To me, “serving” means doing something for my wife, while “sacrificing” means giving up something highly valued for the sake of someone else considered to have great value. It’s easy to serve – to help or assist – but it’s a whole different story when serving my wife costs me something.
Love in action
I once asked my wife which household chore she hates the most. “Loading and unloading the dishwasher,” she replied without hesitation. That didn’t surprise me; I loathe doing the dishes as well.
Loading and unloading the dishwasher may not seem like a big sacrifice but think again about the definition of sacrifice: giving up something that we highly value for the sake of someone we consider having great value. I value my time at home in the evening, but I value Erin even more. Love is a sacrifice for something – someone – I consider having great value. It’s yet another way to be like Christ: “in humility count others more significant than yourselves.”
I want to serve my wife sacrificially – not because I’m afraid she’ll wander into the arms of another man if I don’t spoil her – but because I consider her to be of immeasurable value. King Solomon was right on the money when he said, “He who finds a wife finds a good thing and obtains favor from the Lord” (Proverbs 18:22). So, because I highly value Erin, I told her that doing the dishes is now my job. To be honest, I’m far from being a perfect husband and I still hate doing dishes, but I love sacrificing for my wife! And while my sacrifice for Erin pales in comparison to Christ’s great sacrifice, it’s one small way that I can follow his example.

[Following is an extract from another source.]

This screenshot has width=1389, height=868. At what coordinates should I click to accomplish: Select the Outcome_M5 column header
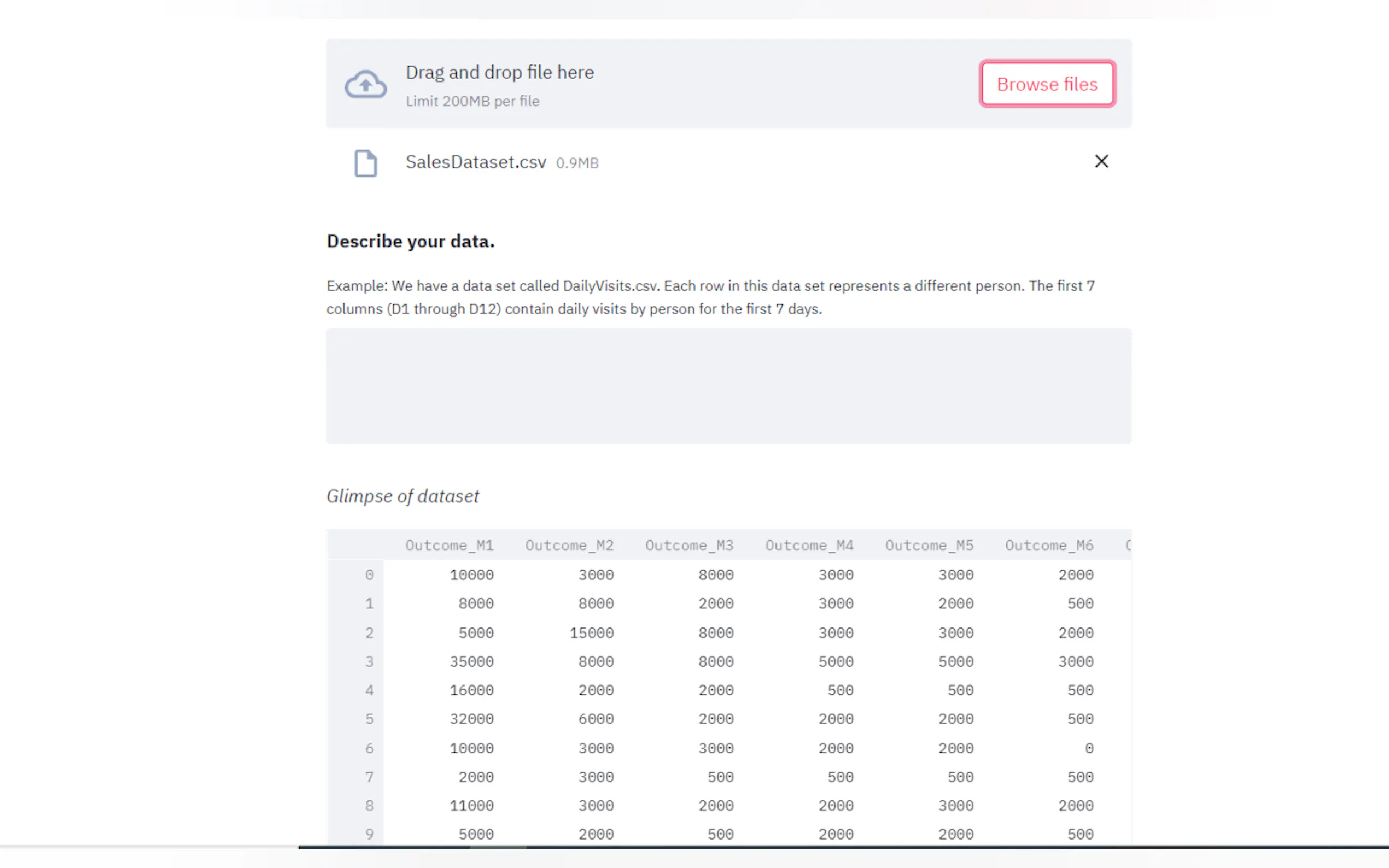(929, 545)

Since love is a sacrifice – a way to show our spouse how much we value him or her – a good marriage is made up of two servants looking for ways to out-serve each other, not out of fear, but out of a deep awareness of the other’s incredible value. Romans 12:10 says it perfectly: “Outdo one another in showing honor.”
Dr. Greg Smalley is vice president of Marriage and Family Formation at Focus on the Family and the author or co-author of several books, including Crazy Little Thing Called Marriage.